*Saved data entries*.
= Beginning of Section =
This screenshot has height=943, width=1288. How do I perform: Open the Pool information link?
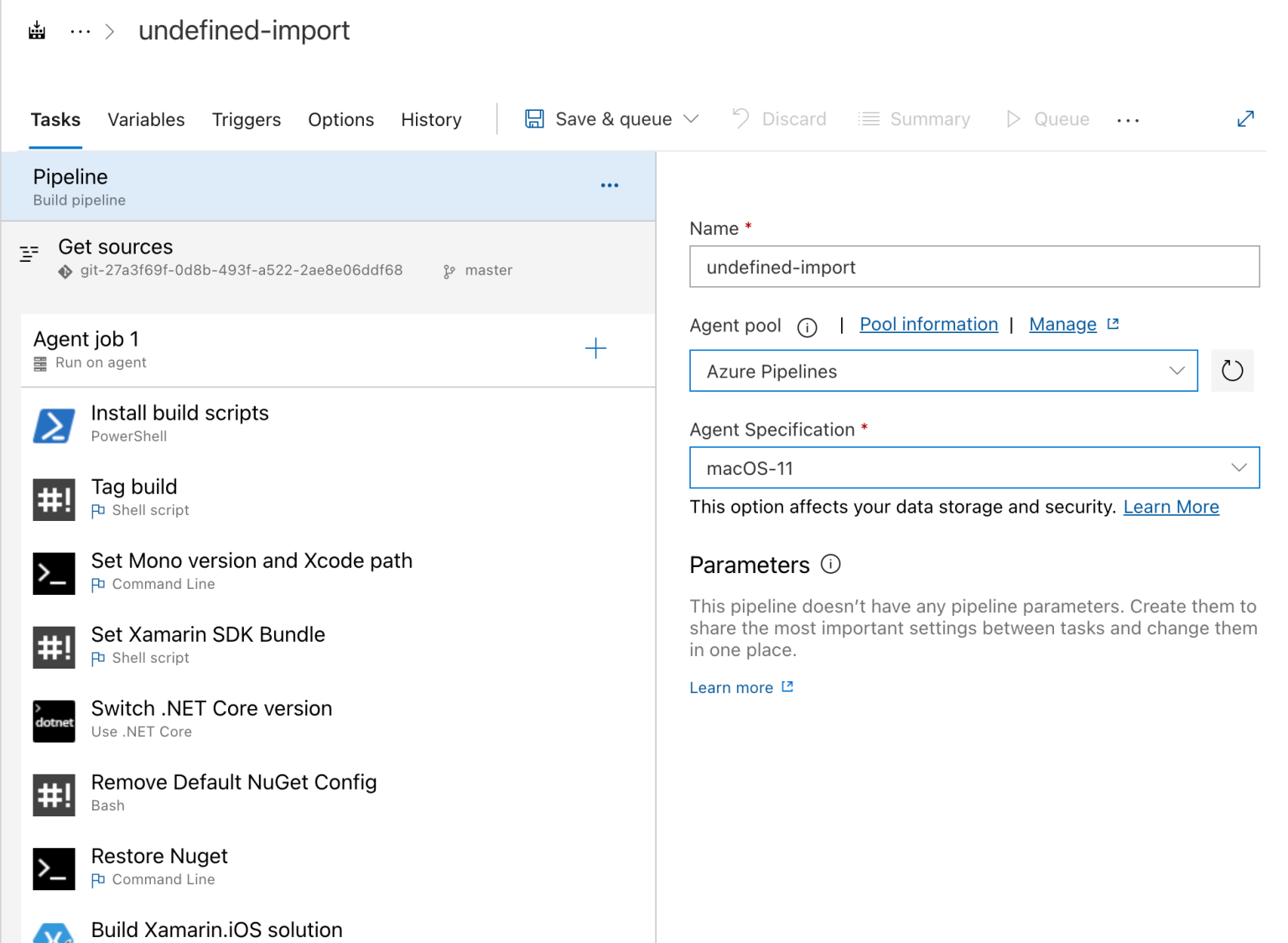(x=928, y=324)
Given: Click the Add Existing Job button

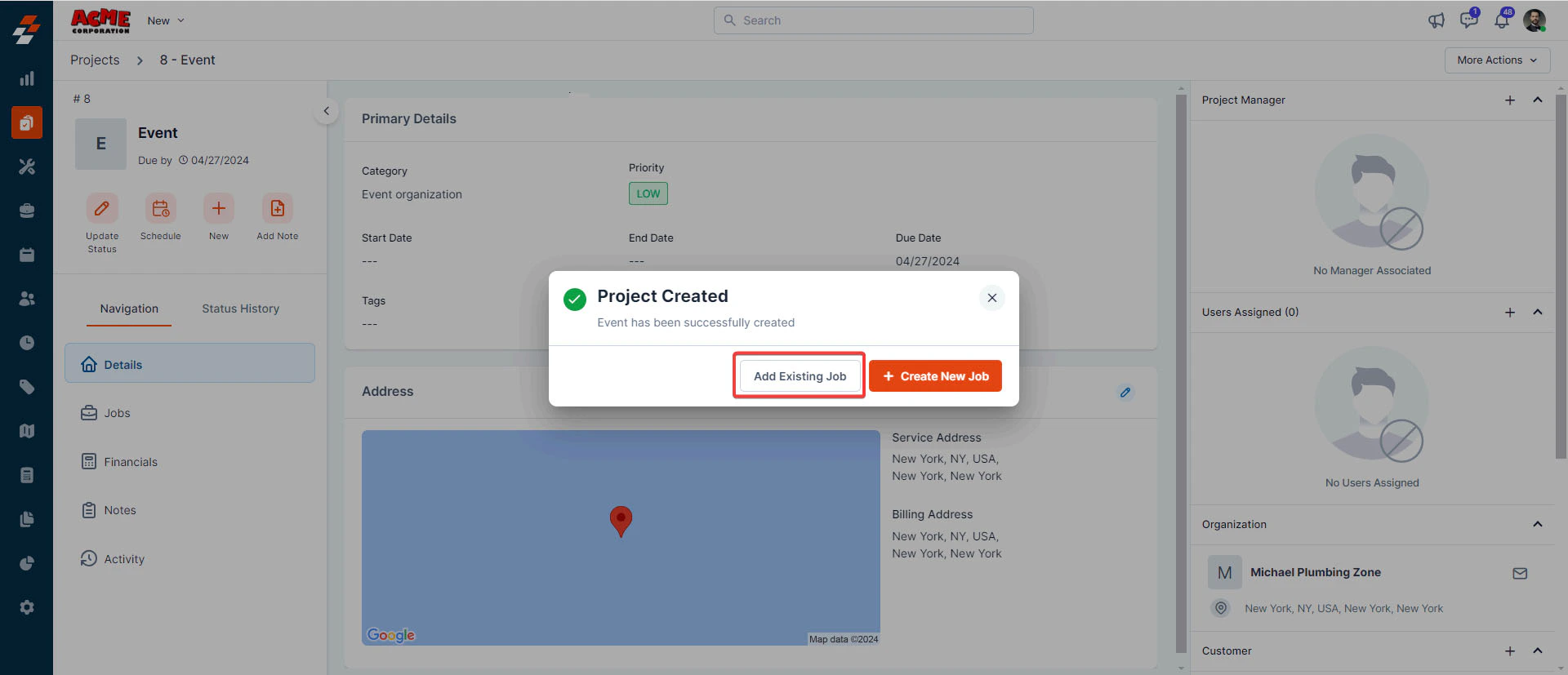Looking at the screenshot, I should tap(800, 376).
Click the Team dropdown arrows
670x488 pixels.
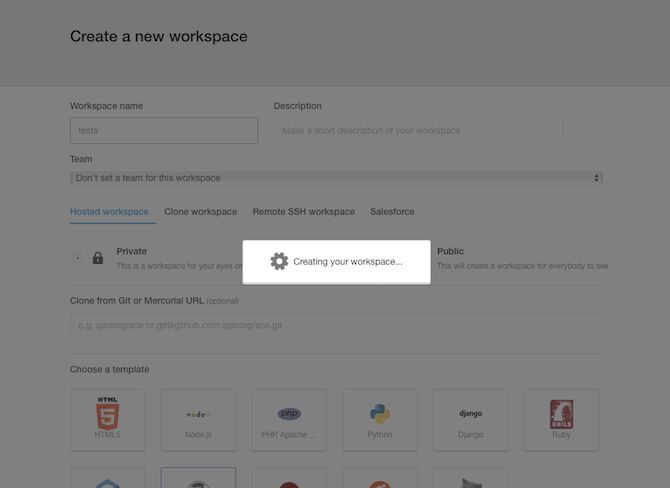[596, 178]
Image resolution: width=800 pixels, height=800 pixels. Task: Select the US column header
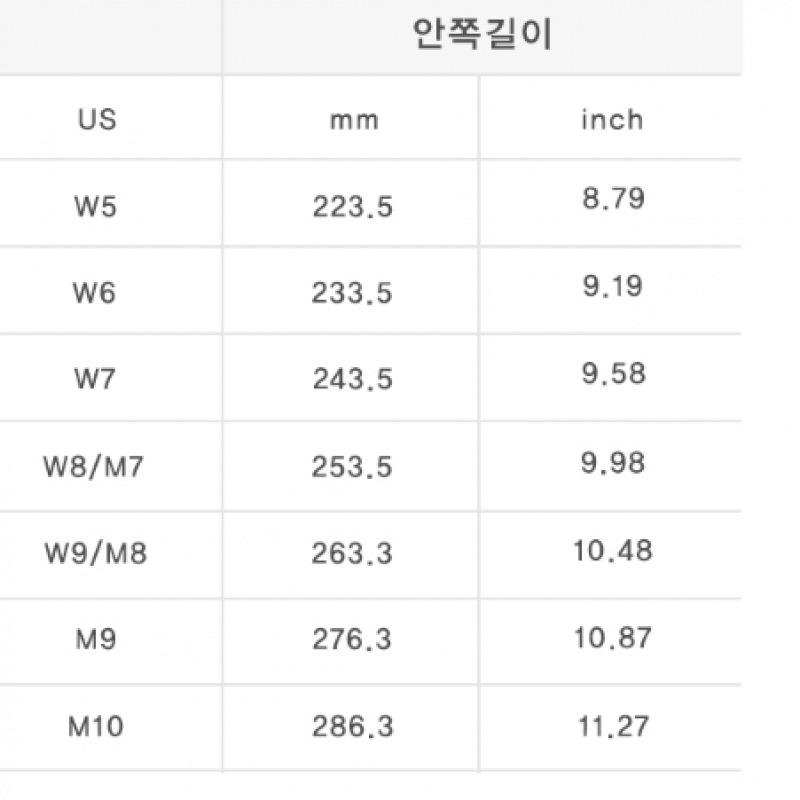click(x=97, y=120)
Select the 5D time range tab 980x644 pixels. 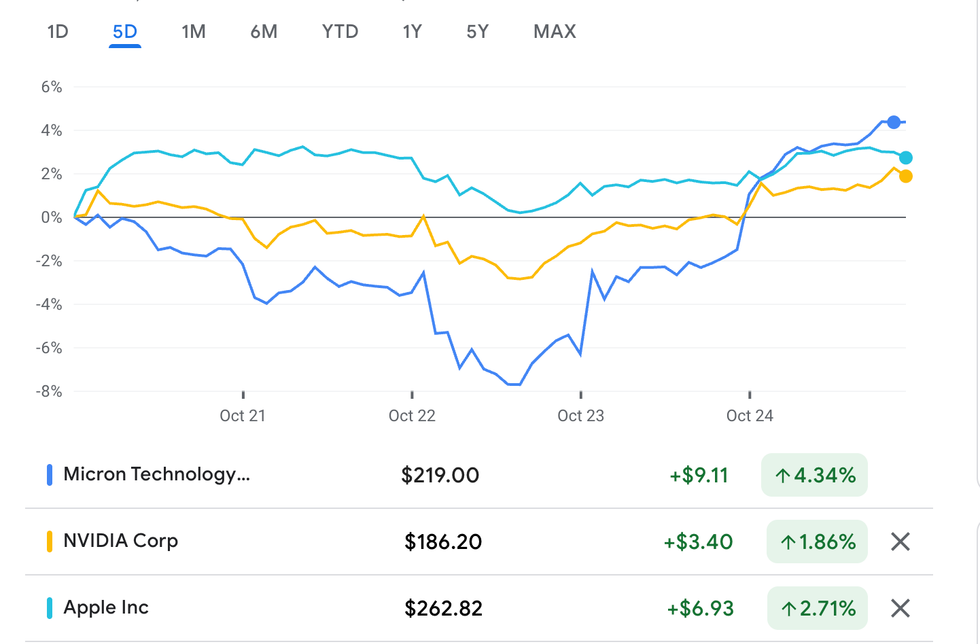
= End of Section =
*Exercise directions*. All of the entries must be reproduced exactly, with no pictures kept.

*Reply*.
This screenshot has height=943, width=1288. How do I perform: Open the Pool information link?
(x=928, y=324)
Given: Click the Add Existing Job button

Looking at the screenshot, I should tap(800, 376).
Click the Team dropdown arrows
670x488 pixels.
[596, 178]
Image resolution: width=800 pixels, height=800 pixels. Task: Select the US column header
click(x=97, y=120)
Select the 5D time range tab 980x644 pixels. 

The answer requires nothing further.